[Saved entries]
____________

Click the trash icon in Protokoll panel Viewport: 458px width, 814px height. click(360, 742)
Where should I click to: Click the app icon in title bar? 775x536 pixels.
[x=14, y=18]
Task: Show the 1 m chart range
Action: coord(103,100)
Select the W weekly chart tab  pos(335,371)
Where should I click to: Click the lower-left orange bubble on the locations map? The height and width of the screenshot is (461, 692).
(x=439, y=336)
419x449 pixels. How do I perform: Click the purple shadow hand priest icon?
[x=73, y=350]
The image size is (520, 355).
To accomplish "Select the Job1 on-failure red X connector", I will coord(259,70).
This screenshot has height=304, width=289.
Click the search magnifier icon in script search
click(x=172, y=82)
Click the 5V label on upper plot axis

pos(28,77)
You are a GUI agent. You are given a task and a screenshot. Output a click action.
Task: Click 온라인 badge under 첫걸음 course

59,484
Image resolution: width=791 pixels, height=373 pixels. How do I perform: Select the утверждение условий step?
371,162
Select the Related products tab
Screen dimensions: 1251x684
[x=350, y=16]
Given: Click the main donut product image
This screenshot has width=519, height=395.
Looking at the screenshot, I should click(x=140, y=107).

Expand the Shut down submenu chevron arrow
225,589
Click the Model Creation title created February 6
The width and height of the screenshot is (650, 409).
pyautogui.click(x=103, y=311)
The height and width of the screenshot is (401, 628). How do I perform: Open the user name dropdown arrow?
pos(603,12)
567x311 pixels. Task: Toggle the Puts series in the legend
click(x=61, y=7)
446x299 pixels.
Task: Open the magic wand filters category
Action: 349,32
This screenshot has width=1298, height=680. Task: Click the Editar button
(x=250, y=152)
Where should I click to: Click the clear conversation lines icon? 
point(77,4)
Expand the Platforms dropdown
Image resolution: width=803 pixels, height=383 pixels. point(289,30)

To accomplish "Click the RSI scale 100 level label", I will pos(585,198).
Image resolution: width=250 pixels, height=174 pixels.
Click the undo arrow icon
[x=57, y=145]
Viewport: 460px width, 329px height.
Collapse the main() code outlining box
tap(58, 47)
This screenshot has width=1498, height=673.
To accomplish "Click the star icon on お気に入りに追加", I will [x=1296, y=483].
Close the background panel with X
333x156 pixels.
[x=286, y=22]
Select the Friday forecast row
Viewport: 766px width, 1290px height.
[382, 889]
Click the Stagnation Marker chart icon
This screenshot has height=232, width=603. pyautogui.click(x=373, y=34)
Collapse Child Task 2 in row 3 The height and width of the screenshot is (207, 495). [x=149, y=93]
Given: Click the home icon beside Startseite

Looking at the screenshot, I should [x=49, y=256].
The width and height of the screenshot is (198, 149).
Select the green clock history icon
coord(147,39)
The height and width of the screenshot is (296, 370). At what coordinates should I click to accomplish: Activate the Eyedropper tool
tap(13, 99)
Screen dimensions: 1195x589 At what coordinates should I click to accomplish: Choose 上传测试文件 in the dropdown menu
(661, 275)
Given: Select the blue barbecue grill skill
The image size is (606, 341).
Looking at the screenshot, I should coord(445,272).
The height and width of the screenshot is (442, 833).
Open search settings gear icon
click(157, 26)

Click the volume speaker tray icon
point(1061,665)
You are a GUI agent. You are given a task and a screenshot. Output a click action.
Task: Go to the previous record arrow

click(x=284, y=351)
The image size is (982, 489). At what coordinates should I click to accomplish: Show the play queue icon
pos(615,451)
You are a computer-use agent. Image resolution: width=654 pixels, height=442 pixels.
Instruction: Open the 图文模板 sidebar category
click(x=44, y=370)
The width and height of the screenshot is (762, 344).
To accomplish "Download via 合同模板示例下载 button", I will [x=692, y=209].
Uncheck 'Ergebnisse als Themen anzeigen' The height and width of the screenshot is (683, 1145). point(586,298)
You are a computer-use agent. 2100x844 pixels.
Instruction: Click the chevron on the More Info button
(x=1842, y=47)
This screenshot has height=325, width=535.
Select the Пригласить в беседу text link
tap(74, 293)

____________

◆ YOUR OBJECTIVE ◆
The word "will" appears in how many lines of the data? Answer with only the number.

◆ TASK ANSWER ◆
4